The Oslo Accord in 1993 began as a result of the changing geopolitical dynamic. Palestine was losing support from its conventional eastern European allies due to internal conflicts or differing stances and the increased brutality and disproportionate use of force by the Israeli army caused its traditional supporters to shift.[37] Hence, a secret process of negotiations began between Arafat representing PLO and Rabin, president of Israel. The negotiations were a private affair without the external vitiating factors, there was ample pre-negotiation engagement between the representatives from both sides and the third party’s involvement was restricted to that of facilitators.[38] A declaration of peace was signed by both parties. The key points of the agreement were that Israel would withdraw from Gaza and certain areas of the West Bank gradually and Palestine would get self governance, with the establishment of an interim self government.[39] There was a mutual recognition of rights and legitimacy and they agreed to put an end to the age old confrontation.[40] The discussions regarding the key issues like extent of Israeli retraction, status of Jerusalem, the Palestinian refugee crisis, future of Israeli settlement and settlers were to be discussed later in the final talks.[41] In the long hiatus between the agreement and subsequent discussions, the government of Israel changed and the new president Netanyahu strongly opposed the Oslo negotiations.[42] The inaction of Israeli to withdraw, the increased settlement of Israelis in occupied territories and the construction of barriers in the occupied territories between Palestinian majority localities and Israeli settlements disenchanted the Palestinians who perceived this as a failure of the Oslo peace talks.[43] Although, the Oslo Negotiations were not successful in operation, it was a major diplomatic achievement and highlighted the extent of resolution that can be reached by skilled mediation and negotiation.

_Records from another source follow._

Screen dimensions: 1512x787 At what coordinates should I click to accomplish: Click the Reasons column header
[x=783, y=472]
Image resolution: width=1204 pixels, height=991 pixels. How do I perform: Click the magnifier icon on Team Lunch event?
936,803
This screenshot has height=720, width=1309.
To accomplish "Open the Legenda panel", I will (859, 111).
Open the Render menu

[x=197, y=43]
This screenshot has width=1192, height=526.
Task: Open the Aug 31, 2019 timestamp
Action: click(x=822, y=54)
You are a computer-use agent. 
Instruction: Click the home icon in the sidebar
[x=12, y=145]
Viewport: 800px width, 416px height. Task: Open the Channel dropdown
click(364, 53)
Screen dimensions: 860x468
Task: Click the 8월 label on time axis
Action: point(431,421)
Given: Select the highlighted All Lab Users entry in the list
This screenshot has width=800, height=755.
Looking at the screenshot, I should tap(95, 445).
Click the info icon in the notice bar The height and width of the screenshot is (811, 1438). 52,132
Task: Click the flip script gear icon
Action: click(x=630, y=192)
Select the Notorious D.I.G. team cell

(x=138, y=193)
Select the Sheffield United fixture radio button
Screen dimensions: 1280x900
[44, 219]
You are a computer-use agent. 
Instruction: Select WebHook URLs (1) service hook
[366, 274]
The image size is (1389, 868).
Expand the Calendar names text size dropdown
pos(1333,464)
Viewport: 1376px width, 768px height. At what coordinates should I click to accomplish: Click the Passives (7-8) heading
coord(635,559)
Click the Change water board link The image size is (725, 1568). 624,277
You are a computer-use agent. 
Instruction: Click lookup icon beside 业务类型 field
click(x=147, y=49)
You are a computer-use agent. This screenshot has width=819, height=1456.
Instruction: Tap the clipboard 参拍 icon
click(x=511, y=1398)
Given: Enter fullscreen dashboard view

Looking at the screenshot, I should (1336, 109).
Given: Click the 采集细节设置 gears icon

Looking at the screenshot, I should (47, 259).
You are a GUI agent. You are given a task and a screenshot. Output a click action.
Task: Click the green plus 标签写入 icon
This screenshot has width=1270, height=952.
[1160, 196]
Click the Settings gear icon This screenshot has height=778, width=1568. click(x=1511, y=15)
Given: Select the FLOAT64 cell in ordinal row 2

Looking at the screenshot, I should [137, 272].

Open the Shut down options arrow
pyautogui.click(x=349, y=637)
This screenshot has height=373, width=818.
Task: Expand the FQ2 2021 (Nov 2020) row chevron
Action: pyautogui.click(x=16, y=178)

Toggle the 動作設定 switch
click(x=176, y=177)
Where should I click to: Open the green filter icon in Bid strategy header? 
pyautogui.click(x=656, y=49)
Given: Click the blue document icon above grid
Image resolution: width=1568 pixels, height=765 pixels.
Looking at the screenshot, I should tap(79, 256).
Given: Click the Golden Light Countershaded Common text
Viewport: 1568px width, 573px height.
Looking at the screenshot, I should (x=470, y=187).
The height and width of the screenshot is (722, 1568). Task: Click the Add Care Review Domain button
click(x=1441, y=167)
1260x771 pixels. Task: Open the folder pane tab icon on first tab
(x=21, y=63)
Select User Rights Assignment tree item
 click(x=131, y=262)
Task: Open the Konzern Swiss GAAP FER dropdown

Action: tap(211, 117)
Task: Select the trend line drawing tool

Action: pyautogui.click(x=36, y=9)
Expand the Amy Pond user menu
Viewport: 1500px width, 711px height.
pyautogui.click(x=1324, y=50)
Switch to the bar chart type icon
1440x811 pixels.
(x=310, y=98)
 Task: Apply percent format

Several negotiations were held to speed up Israel’s withdrawal and creation of Palestinian self-government.[44] Ultimately Palestine controlled large portions of West Bank and Gaza but were surrounded by the Israel to the extent that their entry and exit was regulated by them.[45] The failure of Oslo Accord left the most significant issues of conflict unresolved. US took these up in second Camp David, 2000. Discussions happened over the issue of Jerusalem, Israeli settlement and Palestinian refugee crisis[46]. The fundamental reason why the talks failed was because the most Israel could offer was less than the least Palestine could accept.[47] Hence, although what was offered was more than ever in the history of negotiations, it was unacceptable to Palestine.

Embittered by the failing peace talks, continued oppression, increasing Israeli settlement and persistent second-class citizenship, unrest was already stirring in Palestine.[48] An Israeli politician Ariel Sharon’s provocative move of entering the Al-Aqsa Mosque in Jerusalem with heavy guards sparked the second Intifada which was bloodier than the previous one.[49] The extremist Islamic organisation in Palestine, Hamas provided crude weapons urged the Palestinians to “rage” against the Israelis.[50] Israel used heavy ammunitions like tanks, airstrikes, shells and bomb against the protestors who lacked all such resources.[51]

Even after the failure of the second Camp David talk, US under Bill Clinton wanted to resolve the conflict and thus the presidents of Israel and Palestine, Barak and Arafat met in Taba in 2001.[52] Although there was greater flexibility in the offers and demands no agreement could be reached. After this round of negotiation it was realised that there can never be a situation where all the issues of this conflict are resolved as the demands of both sides are extremely divergent.[53]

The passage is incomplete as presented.